Capitolo 12
Anna
Okay, posso farcela. Ho una sola lezione con lui, e dura solo un'ora.
Forse oggi non verrà a parlarmi... Dopotutto non lo fa da qualche paio di mesi. Ma io ho paura lo stesso.
Sospiro e guardo Giada, che sta prendendo a calci il distributore automatico perché la sua bottiglietta d'acqua è restata incastrata. L'influenza le è passata, si vede dal modo in cui sta insultando quella povera macchina.
«Porca puttana! Rivoglio indietro i miei due euro subito, macchina infernale!» urla, continuando a dare calci al distributore.
«Giada, calmati» mormoro, e la spingo via dal distributore, per poi cominciare a scuoterlo.
Pochi secondi dopo la bottiglietta d'acqua si sblocca, e dopo averla presa gliela porgo.
«Oh... grazie» ridacchia bevendo un sorso.
È vestita con una salopette di jeans nera, che gli copre le gambe lunghe e snelle. Si è truccata con un po' di eyeliner, e al collo ha la sua solita catenina.
Scuoto la testa e mi giro verso la porta dell'aula d'inglese.
E lì, lo intravedo. Sta parlando con i suoi amici, e non mi ha vista, per fortuna. I suoi capelli marrone chiaro sono scompigliati, immagino a causa del casco che indossa per andare in moto, e anche se siamo lontani qualche decina di metri, riesco a vedere le sue iridi azzurre brillare quando sorride.
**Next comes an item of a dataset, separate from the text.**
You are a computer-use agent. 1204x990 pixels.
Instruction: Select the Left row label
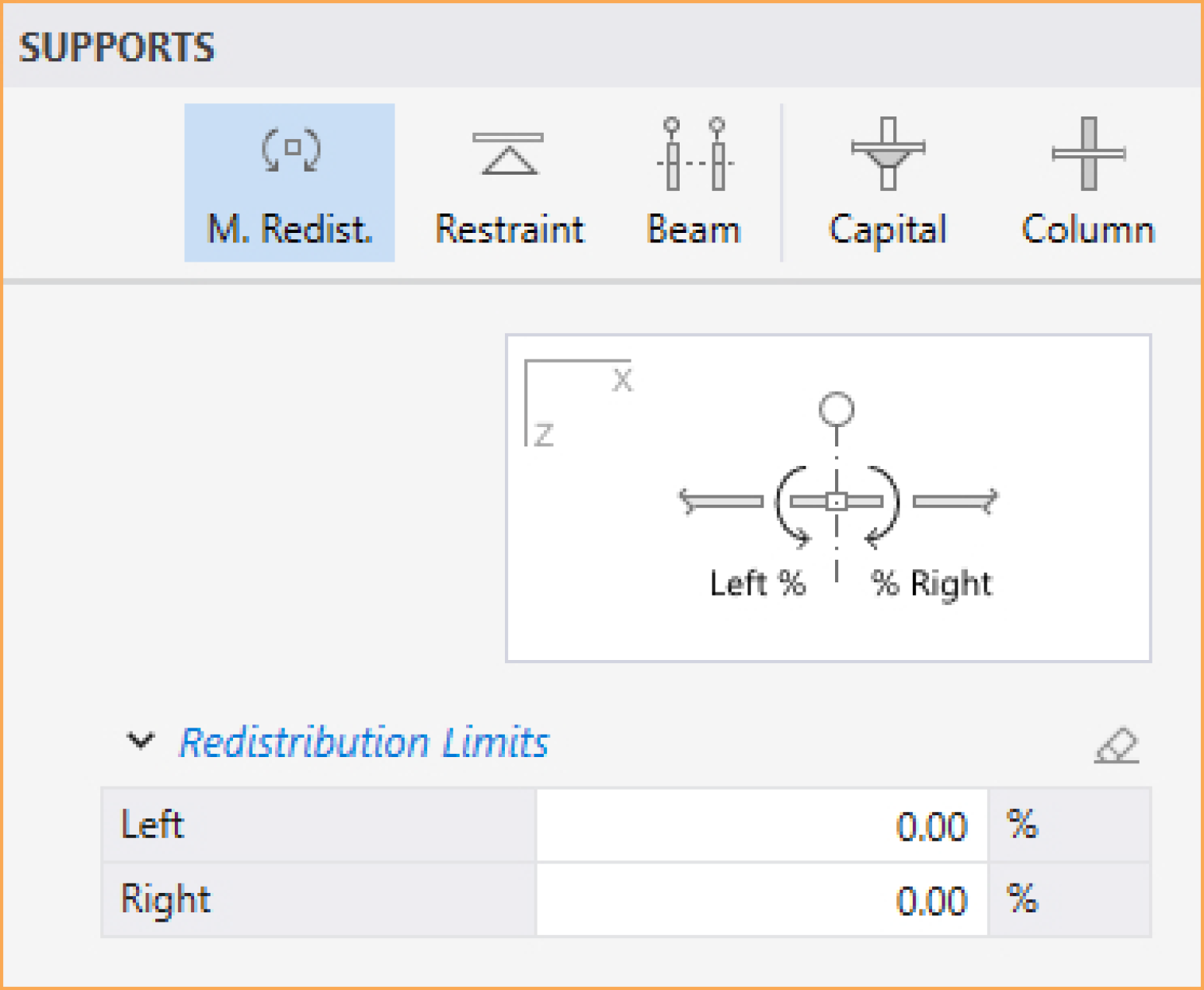click(x=152, y=825)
Guardo gli occhi che mi avevano stregato, per poi distruggermi lentamente. Guardo le sue mani e le sue dita lunghe, che una volta mi toccavano il corpo con avidità, certe volte dandomi tutt'altro che carezze. Guardo la sua bocca, che un tempo aveva toccato la mia, e tante bottiglie di birra.
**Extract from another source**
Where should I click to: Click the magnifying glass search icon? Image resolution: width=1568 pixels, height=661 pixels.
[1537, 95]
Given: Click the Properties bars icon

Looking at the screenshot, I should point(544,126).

Mi guardo le mani, e chiudo gli occhi, cercando di ricacciare indietro le lacrime.
Pensare a lui mi fa sempre molto male. Lo odio così tanto che mi viene voglia di scappare via da qui, e non tornare mai più. Non so come ho fatto ad essere così stupida: pensare che gli importasse qualcosa di me, che usarlo per distrarmi non sarebbe stata la mia fine.
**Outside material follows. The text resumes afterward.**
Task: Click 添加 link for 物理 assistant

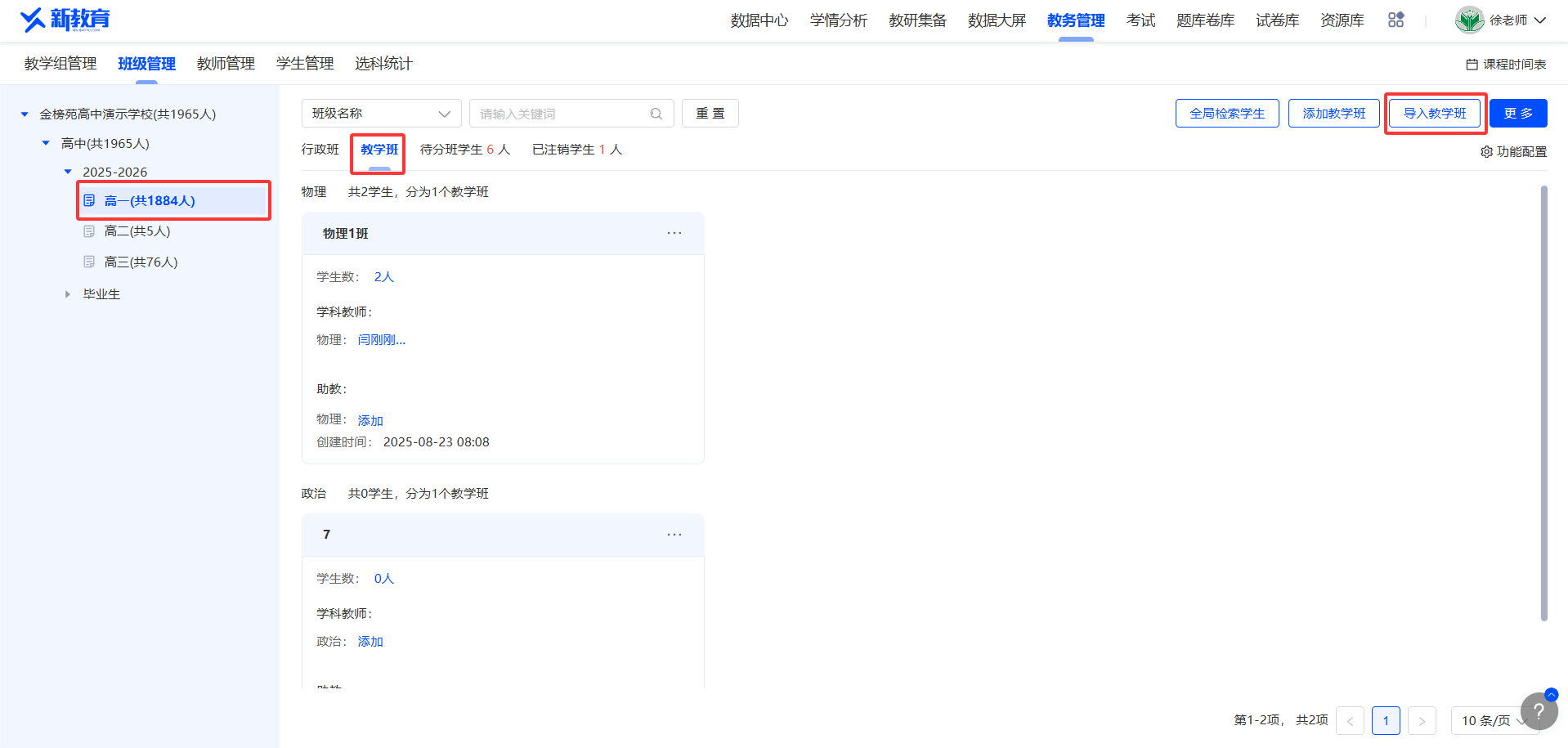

Certe notti mi sveglio di soprassalto, con ancora la sua voce che mi urla nelle orecchie quanto sono inutile e stupida. Che sono troppo triste e troppo fragile.
Sapevo che si era avvicinato a me probabilmente per una scommessa o qualcosa del genere, ma a quel tempo non me ne importava: volevo solo distrarmi, e lui era esattamente quello di cui avevo bisogno per dimenticare tutto il resto O almeno così credevo.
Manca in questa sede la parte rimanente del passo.